Our hired man has a couple. Don't need near as "good" as feed as a horse. Had another guy that would get a matched pair and train em up, get an old wagon and use the mules every saturday to go 2 1/2 miles to the elevator and back, used to think he was nuts until we found out at that time a matched trained pair was going for well over 7K. He said I had the right temperament to handle mules, I still haven't decided whether to be insulted over that.


----------



## Vol (Jul 5, 2009)

mlappin said:


> He said I had the right temperament to handle mules, I still haven't decided whether to be insulted over that.


Probably meant that you had a deliberate hand and are not readily discouraged......thats what it takes to handle mules.....and live to tell about it.

Regards, Mike


----------



## Vol (Jul 5, 2009)

One difference always puzzled me between horses and mules. If either one got out and got into say 50# pounds of sweet feed in the stable the mule would eat until full and walk off....a horse will gorge until he bloats and twist a gut and dies....and if he is unfortunate enough not to die he will for sure have laminitis......bizarre behavior.

Excerpted records:
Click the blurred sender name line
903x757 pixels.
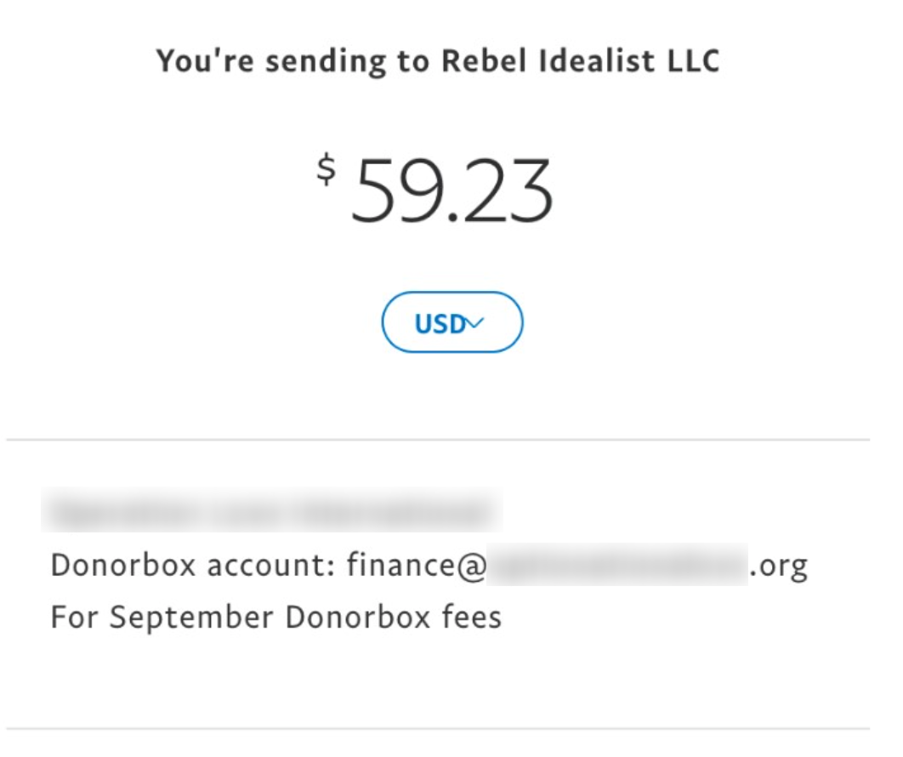tap(271, 511)
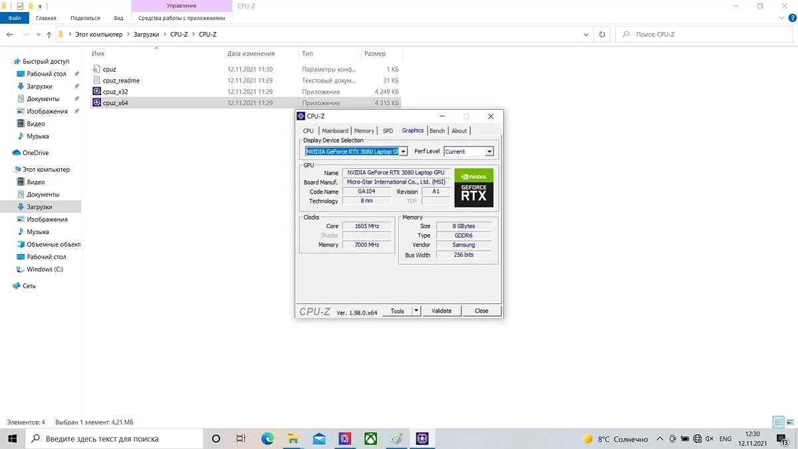
Task: Open Microsoft Edge from the taskbar
Action: click(x=267, y=439)
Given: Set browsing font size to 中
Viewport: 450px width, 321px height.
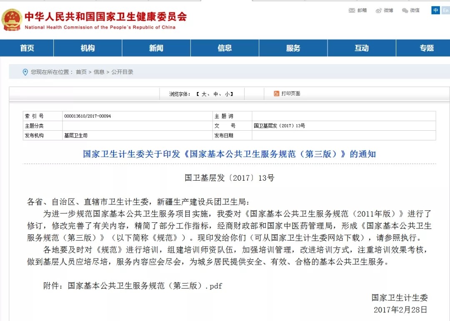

Problem to work on: Pick up the forum discussion on mules and horses after its final post and keep it going.

Response below:
Regards, Mike


----------



## Mike120 (May 4, 2009)

Vol said:


> One difference always puzzled me between horses and mules. If either one got out and got into say 50# pounds of sweet feed in the stable the mule would eat until full and walk off....a horse will gorge until he bloats and twist a gut and dies....and if he is unfortunate enough not to die he will for sure have laminitis......bizarre behavior.


Horses are born looking for ways to hurt themselves......Mules, unfortunately, are born to survive.


----------



## Nitram (Apr 2, 2011)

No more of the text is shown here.